Copy out the line containing "Collapse the first Package PALLET (1) node" and each line after it, through the last one in the material, exactly as written.
_ _ _ _
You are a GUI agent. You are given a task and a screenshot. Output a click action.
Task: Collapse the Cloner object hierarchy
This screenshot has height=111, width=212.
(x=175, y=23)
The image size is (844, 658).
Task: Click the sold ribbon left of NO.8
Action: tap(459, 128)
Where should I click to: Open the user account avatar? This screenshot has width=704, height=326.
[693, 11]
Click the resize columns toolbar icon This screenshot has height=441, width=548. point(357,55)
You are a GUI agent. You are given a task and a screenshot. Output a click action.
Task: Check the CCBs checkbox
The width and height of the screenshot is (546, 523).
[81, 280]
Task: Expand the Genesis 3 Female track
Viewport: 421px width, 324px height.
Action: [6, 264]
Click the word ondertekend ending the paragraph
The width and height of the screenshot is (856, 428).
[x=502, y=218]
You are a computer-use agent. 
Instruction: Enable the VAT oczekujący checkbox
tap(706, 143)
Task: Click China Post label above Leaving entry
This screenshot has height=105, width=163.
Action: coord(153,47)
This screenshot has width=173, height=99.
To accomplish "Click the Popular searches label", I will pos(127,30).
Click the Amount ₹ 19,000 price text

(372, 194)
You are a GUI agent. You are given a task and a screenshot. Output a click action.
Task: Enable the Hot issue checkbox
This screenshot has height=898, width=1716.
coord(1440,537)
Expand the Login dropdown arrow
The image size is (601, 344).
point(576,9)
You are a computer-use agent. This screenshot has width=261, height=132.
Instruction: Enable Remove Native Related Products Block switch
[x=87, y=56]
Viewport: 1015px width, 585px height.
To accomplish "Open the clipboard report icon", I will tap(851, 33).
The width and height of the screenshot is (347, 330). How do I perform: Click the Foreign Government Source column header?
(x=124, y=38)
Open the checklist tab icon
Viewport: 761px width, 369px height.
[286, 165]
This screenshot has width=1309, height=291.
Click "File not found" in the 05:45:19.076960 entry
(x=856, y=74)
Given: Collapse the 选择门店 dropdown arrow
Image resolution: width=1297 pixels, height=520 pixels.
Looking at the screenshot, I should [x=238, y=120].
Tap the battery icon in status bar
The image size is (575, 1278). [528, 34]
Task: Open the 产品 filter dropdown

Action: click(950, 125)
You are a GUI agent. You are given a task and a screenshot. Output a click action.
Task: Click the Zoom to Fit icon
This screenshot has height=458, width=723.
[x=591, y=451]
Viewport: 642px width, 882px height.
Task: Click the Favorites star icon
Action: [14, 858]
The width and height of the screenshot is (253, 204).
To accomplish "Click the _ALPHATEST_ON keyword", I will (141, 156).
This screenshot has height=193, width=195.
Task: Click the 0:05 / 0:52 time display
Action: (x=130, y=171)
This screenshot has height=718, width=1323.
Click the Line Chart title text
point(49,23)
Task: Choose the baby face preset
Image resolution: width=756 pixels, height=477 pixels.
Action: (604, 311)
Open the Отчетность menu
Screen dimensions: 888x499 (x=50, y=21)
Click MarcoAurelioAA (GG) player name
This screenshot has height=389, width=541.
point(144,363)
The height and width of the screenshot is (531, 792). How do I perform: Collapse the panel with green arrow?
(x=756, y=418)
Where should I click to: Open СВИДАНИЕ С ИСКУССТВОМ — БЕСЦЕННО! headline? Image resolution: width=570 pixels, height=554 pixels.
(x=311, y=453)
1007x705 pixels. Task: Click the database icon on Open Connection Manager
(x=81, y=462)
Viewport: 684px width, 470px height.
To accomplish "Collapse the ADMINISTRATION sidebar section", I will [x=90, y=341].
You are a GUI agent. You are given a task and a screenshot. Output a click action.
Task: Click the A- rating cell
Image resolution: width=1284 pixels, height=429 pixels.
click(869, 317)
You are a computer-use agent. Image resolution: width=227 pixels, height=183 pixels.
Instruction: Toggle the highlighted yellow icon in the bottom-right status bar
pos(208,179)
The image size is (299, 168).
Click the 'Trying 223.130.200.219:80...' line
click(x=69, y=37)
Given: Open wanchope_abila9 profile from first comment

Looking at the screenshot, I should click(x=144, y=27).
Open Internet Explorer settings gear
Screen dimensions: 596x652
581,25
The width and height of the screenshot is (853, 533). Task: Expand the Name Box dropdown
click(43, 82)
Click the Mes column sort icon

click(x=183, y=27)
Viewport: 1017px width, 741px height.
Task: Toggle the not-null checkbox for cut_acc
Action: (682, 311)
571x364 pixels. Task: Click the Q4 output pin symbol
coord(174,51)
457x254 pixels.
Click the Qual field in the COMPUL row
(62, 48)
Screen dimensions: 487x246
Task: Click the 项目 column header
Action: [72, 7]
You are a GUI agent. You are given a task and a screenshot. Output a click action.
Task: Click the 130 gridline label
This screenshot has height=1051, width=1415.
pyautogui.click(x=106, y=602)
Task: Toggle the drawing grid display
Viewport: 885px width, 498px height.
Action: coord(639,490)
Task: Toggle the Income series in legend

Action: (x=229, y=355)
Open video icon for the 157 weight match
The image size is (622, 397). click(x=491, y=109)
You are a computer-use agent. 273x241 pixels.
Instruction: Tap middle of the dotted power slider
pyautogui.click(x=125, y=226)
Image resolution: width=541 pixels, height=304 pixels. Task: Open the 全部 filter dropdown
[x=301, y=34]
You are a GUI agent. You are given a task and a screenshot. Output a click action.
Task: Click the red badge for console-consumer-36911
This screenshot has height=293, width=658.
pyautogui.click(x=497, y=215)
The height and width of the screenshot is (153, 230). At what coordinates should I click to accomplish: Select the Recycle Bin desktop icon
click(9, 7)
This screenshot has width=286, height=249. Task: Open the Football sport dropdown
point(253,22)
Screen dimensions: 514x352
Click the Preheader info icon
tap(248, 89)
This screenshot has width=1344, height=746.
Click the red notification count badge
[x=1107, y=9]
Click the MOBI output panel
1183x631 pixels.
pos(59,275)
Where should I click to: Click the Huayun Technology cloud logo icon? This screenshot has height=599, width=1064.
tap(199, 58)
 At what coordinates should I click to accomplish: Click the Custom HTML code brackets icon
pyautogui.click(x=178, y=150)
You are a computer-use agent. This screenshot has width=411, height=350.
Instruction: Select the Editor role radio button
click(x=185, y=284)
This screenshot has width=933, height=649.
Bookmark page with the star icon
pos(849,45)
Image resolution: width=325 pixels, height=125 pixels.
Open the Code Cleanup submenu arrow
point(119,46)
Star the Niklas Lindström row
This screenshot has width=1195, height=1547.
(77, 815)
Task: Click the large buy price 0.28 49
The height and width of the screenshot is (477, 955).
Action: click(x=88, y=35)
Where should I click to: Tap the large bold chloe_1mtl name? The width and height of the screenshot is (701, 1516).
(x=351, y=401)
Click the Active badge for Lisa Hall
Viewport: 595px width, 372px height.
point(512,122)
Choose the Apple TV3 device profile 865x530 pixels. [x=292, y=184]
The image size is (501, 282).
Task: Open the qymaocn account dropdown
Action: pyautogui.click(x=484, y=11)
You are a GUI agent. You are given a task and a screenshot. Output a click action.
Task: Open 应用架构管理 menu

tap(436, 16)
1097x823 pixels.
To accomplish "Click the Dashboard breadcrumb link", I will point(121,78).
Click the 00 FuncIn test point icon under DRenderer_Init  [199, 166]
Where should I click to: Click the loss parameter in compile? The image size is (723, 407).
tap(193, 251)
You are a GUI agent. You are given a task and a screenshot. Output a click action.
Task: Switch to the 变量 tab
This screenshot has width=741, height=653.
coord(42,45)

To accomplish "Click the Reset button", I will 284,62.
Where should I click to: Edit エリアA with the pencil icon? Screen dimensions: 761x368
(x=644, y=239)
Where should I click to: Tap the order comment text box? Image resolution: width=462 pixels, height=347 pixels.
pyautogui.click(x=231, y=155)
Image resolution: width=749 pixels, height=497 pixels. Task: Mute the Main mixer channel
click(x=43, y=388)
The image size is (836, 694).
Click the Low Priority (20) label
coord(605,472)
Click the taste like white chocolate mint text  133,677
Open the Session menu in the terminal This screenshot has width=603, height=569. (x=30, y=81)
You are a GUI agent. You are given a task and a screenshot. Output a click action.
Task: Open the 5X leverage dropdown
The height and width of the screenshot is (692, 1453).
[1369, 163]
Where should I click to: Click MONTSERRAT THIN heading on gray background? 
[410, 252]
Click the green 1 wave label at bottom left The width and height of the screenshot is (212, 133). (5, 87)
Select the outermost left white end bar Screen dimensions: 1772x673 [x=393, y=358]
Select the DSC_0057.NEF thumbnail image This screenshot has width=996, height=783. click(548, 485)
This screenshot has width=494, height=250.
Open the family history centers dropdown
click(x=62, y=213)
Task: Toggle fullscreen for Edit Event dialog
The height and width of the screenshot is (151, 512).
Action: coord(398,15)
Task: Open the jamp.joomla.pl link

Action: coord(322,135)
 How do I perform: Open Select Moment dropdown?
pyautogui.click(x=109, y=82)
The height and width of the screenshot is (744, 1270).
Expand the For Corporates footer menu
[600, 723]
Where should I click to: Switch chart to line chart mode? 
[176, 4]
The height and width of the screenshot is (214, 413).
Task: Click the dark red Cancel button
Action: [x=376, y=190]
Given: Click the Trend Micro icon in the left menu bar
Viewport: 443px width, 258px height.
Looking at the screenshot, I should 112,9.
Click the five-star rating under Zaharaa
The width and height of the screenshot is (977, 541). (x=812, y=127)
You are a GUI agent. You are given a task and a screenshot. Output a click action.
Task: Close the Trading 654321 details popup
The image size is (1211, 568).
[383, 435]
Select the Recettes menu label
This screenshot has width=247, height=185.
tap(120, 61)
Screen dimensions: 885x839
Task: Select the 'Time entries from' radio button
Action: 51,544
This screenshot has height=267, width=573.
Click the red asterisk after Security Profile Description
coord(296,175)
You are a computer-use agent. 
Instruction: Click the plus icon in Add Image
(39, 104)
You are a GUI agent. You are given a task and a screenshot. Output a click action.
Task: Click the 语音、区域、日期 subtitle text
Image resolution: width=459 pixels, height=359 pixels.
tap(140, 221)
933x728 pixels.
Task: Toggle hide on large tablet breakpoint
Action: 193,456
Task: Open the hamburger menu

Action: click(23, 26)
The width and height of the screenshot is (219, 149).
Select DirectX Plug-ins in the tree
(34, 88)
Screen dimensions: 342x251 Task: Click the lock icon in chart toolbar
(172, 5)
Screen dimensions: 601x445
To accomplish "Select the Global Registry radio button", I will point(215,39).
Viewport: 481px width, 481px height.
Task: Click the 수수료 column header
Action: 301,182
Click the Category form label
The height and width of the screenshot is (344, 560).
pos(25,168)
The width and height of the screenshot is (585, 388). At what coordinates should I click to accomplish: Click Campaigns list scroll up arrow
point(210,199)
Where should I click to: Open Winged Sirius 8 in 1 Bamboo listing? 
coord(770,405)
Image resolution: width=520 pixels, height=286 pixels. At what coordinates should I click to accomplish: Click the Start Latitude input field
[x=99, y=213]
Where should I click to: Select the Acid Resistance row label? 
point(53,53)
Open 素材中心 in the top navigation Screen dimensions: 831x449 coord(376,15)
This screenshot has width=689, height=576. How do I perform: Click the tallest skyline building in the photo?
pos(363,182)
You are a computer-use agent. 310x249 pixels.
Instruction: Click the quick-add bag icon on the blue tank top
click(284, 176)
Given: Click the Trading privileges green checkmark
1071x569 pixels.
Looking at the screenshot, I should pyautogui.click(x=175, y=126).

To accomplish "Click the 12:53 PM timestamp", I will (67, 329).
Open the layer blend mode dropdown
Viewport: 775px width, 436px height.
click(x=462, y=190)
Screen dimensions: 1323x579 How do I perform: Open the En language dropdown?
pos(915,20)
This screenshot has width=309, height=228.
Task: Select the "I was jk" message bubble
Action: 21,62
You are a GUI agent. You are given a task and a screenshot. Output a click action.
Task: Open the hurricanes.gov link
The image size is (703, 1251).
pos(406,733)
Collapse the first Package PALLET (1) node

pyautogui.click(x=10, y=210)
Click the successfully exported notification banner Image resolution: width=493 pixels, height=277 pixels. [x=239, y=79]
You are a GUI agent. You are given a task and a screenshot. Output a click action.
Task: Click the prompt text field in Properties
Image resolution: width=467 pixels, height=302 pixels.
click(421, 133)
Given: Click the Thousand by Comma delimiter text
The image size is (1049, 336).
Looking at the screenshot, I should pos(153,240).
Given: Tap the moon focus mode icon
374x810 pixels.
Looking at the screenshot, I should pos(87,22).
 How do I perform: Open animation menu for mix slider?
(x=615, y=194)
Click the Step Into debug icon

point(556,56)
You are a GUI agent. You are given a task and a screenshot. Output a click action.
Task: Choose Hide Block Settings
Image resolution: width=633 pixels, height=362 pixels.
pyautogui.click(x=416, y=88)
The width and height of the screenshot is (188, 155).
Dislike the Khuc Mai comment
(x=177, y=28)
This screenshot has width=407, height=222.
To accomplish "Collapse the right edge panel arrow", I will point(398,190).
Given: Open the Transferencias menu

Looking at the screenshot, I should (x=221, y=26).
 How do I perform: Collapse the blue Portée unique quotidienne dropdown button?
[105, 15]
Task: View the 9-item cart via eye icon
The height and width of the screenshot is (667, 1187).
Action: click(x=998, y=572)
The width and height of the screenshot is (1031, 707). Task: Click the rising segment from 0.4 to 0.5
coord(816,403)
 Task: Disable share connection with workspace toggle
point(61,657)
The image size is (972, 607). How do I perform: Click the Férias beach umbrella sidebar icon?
_ _ _ _
**FINISHED TASK**.
Collapse the first Package PALLET (1) node

pyautogui.click(x=10, y=210)
Click the successfully exported notification banner Image resolution: width=493 pixels, height=277 pixels. [x=239, y=79]
You are a GUI agent. You are given a task and a screenshot. Output a click action.
Task: Click the prompt text field in Properties
Image resolution: width=467 pixels, height=302 pixels.
click(421, 133)
Given: Click the Thousand by Comma delimiter text
The image size is (1049, 336).
Looking at the screenshot, I should pos(153,240).
Given: Tap the moon focus mode icon
374x810 pixels.
Looking at the screenshot, I should pos(87,22).
 How do I perform: Open animation menu for mix slider?
(x=615, y=194)
Click the Step Into debug icon

point(556,56)
You are a GUI agent. You are given a task and a screenshot. Output a click action.
Task: Choose Hide Block Settings
Image resolution: width=633 pixels, height=362 pixels.
pyautogui.click(x=416, y=88)
The width and height of the screenshot is (188, 155).
Dislike the Khuc Mai comment
(x=177, y=28)
This screenshot has width=407, height=222.
To accomplish "Collapse the right edge panel arrow", I will point(398,190).
Given: Open the Transferencias menu

Looking at the screenshot, I should (x=221, y=26).
 How do I perform: Collapse the blue Portée unique quotidienne dropdown button?
[105, 15]
Task: View the 9-item cart via eye icon
The height and width of the screenshot is (667, 1187).
Action: click(x=998, y=572)
The width and height of the screenshot is (1031, 707). Task: Click the rising segment from 0.4 to 0.5
coord(816,403)
 Task: Disable share connection with workspace toggle
point(61,657)
The image size is (972, 607). How do I perform: Click the Férias beach umbrella sidebar icon?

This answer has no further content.